Tigrayans want end to border row – By Elizabeth Blunt, BBC News

December 20th, 2007 Print Print Email Email

The mountains of eastern Tigray in Ethiopia are bare and brown just three months after the end of the rains. (more…)

The mountains of eastern Tigray in Ethiopia are bare and brown just three months after the end of the rains.

The people in the region are skilled farmers and hard workers but even they struggle to support their families from their tiny patches of worn-out land.

The answer used to lie across the border in Eritrea – more developed and industrialised and with two good ports, Ethiopia’s outlets to the sea.

The older farmers remember the days when they used to work on their farms until the harvest was in and then go as seasonal migrant labour to Eritrea.

It was an easy journey to make. The people on the other side of the border were like themselves, Christian highlanders, speaking a similar language.

The Eritrean capital, Asmara, was far easier to get to and more familiar than the distant Ethiopia capital, Addis Ababa.

Families intermarried.

Even today, many Tigrayans have friends and family in Eritrea, relatives they no longer see, cannot phone and can write to only courtesy of the Red Cross.

Barrier of steel

In a continent of notoriously porous borders, an impenetrable barrier has come down between Ethiopia and Eritrea and nowhere is this felt more acutely than in Tigray.
Tigray region is Ethiopia’s front-line state.

Its history, its economy – everything in Tigray is intertwined with and affected by what lies on the other side of the border.

The last war with Eritrea hit the region hard.

Not only was the war fought on the edge of its territory but Tigrayans suffered heavy casualties.

Its regional militia was involved as a well as the national army and the authorities here reckon that a third of those killed and wounded in the fighting came from their region.

Economically the war was a disaster.

The overthrow of Ethiopia’s Marxist military government had brought peace to Tigray in the early 1990s after a long guerrilla war.

New businesses opened and new hotels were built, only to close their doors from lack of business as soon as the war broke out.

Trade barrier

Worse still, even after the war was over the border stayed closed.

The region’s Vice-President, Abadi Zemo, says this makes promoting economic development very difficult.

“Tigray is located up in the north. We have an advantage – we are located much closer to the sea than other towns.

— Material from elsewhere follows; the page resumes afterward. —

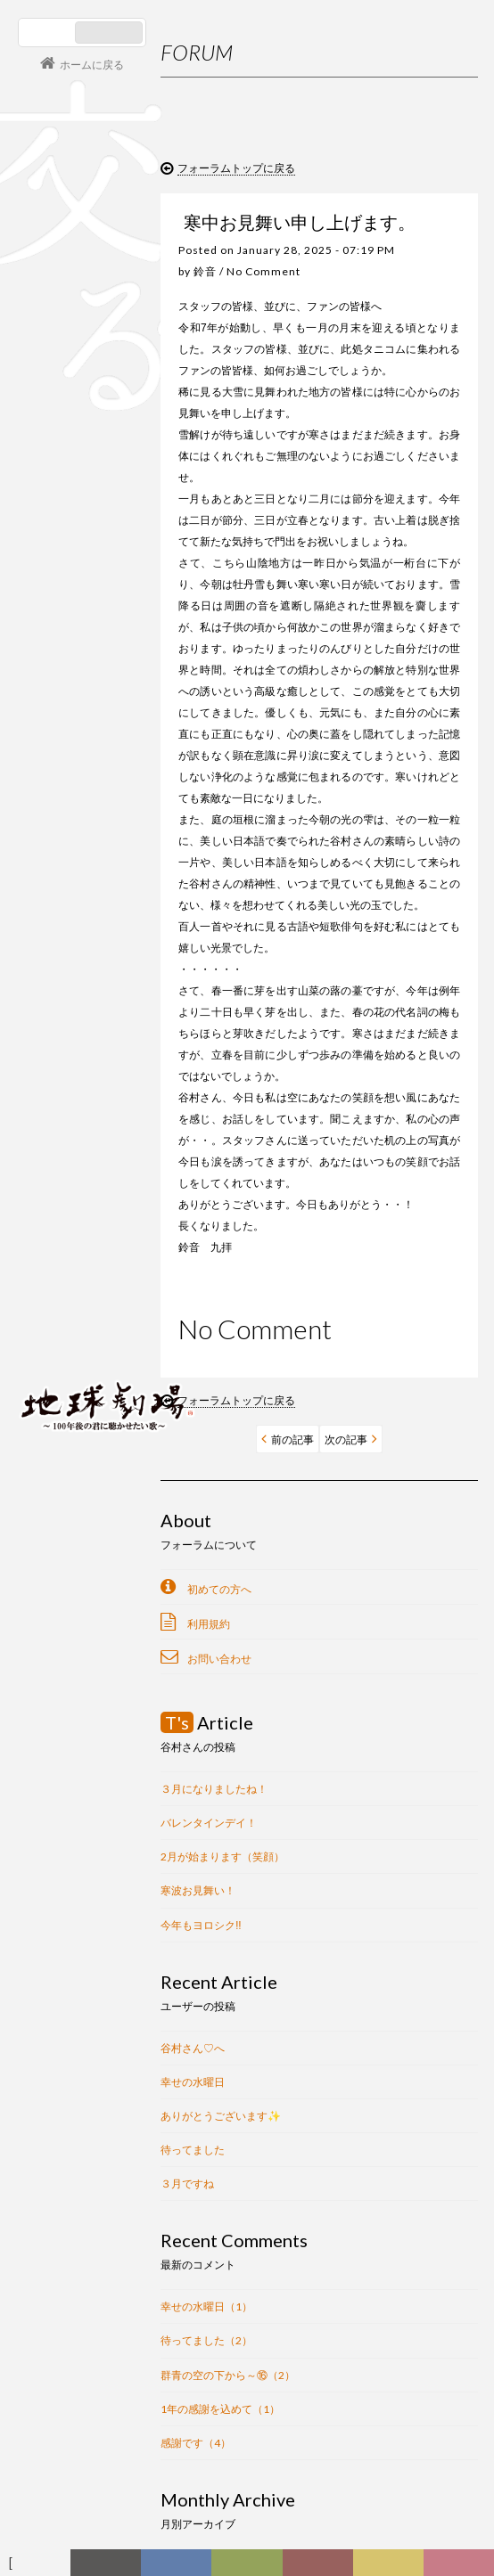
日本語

“But having this situation between us and Eritrea, it has put us in a very odd situation,” he says.

“An investor, when he comes to Tigray, he sees there is no war and there is no peace – that investor prefers to invest in the south.

“Had it been normal, Tigray might have been the best region in Ethiopia for investment.”

“It’s hard”, he says, “to persuade investors to come in, when the border is still closed and there is always, hanging over Tigray, the threat of another war.”

Despite this, the regional capital, Mekelle, is a busy little town and its own businessmen have had the confidence to come together and begin building a massive new shopping and office complex.

Old fighter

From inside Mekelle it is almost possible to forget the military situation along the border.
A substantial part of Ethiopia’s very large standing army is stationed in Tigray but those camps are well away from the town.

The United Nations has a peacekeeping force here too – but that is up on the border.

In Mekelle itself there is just a small liaison office, a few white-painted UN vehicles in the streets, occasionally a white-painted helicopter circling overhead.

The fact that the UN peacekeepers are still in place – at least until their mandate is next reviewed at the end of January – makes Tigrayans feel a little safer.

But still they worry about the future.

Abadi Zemo was a fighter himself once, before the government in Addis Ababa was overthrown and he became Tigray’s vice-president.

He knows the range of an AK-47 down to the nearest metre.

And he knows that on some parts of the border the two armies are so close that one slipped safety-catch, one stray bullet, one single soldier, could spark a new conflict.

“Imagine – 500m,” he says.

“Just, you know a Kalashnikov, and a soldier, a simple soldier. The range of a Kalashnikov? That would be 900m, perhaps 1,000m.”

The vice-president laughs at having given himself away as an old fighter, but he knows that one slipped safety catch, one stray bullet, and that simple soldier could start a new conflict.